The second-earliest instance of (as) mazed as a brish that I have found is from an account of the annual meeting of the Devonshire Association for the Advancement of Science, Literature and Art, held at Okehampton, Devon—account published in The Western Morning News and Western Daily Mercury (Plymouth and Exeter, Devon) of Thursday 23rd July 1925:
“Devonshire Verbal Provincialisms,” dealt with in the 38th report, was the subject of a paper by Mr. C. H. Laycock, some of the examples being, “Beaver, or bever”—lunch time; “breathing air”—native air; “brish”—brush, as “Mazed as a brish,” a common saying around Newton Abbot; [&c.].
The following day, Friday 24th July 1925, The Devon and Exeter Gazette (Exeter, Devon) added the following details about the paper on “Devon Verbal Provincialisms” given by Mr. C. H. Laycock:
The earliest instance of (as) daft as a brush that I have found is from Murder Threats To Girl Alleged: Lincoln Man’s Letters Read In Court, published in the Lincolnshire Echo (Lincoln, Lincolnshire) of Wednesday 21st June 1944; this article gave an account of the trial of George Burbridge, a 22-year-old Lincoln foundry worker, “accused of writing letters threatening murder to a girl with whom he had been keeping company”:
In the letter to the father, received on May 12, Burbridge said he was hoping to return to Lincoln—(he was then working in Manchester)—but added,
“Please do not think I am coming to see your daughter because it is out of my mind even to look at her again . . . Your daughter told me she did not want me the day before I left . . . I will agree with anything that says I am daft, daft as brush, but I have got enough sense to keep away from your daughter.”

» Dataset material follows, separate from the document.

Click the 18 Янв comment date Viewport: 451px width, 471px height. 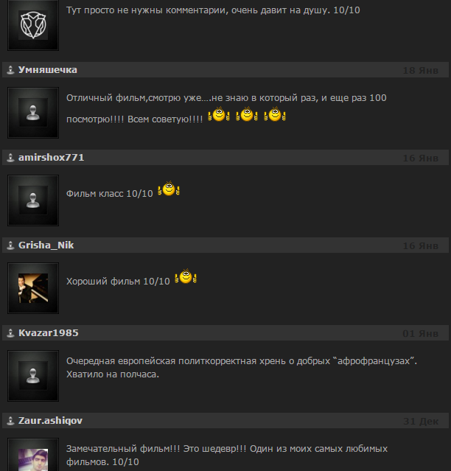tap(420, 70)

This paragraph, dated 12th February, was written from Keswick, then in Cumberland, a former county of northwestern England; according to “the general opinion” expressed in this text, the origin of daft as a brush, but also of daft as a swill [= a big basket], daft as a gate and daft as a wagon-horse, is that anything is daft that does all the hard work—interestingly, this could also account for the above-mentioned Devon phrase mazed as a broomstick:
It all began over Champ the foxhound: he is in his tenth winter with the local pack and evidently feels that the time has come for him to pick his hunting days and so, finding himself one day lately near the farm where he spends his summers, he left the other dogs to carry on and dropped in to see what there was to eat. There was a tremendous buffet at the door and in he came “laughing his head off,” as the farmer’s wife said. He really does laugh, lifting his lip up off his teeth, shaking his head to one side with joy, and giving everyone the full benefit of his pleasure. “Daft as a swill,” she called him and that did it—how daft can one be? There are many variants—“daft as a swill” (a big basket), “daft as a yat” (gate), “daft as a brush,” and “daft as a wagon-horse.” At first it is difficult to see any connection between them all, but it is very simple, really. “Owt is daft ’at does all t’ hard work” was the general opinion. “What carries all t’ heavy loads? T’ swill. T’ yat’s for ivver being opened an’ shut an’ if you want to deu owt in t’ yard t’ brush gets all t’ mucky jobs. An’ as for t’ wagon-horse—think of all t’ rivin’ an’ pullin’ an’ sniggin’ [clearing small timber] it does—it mun be daft t’ deu all that.” There are, however, degrees of daftness and the farmer had the last word who said: “All t’ nicest fowk are a laal bit daft any road.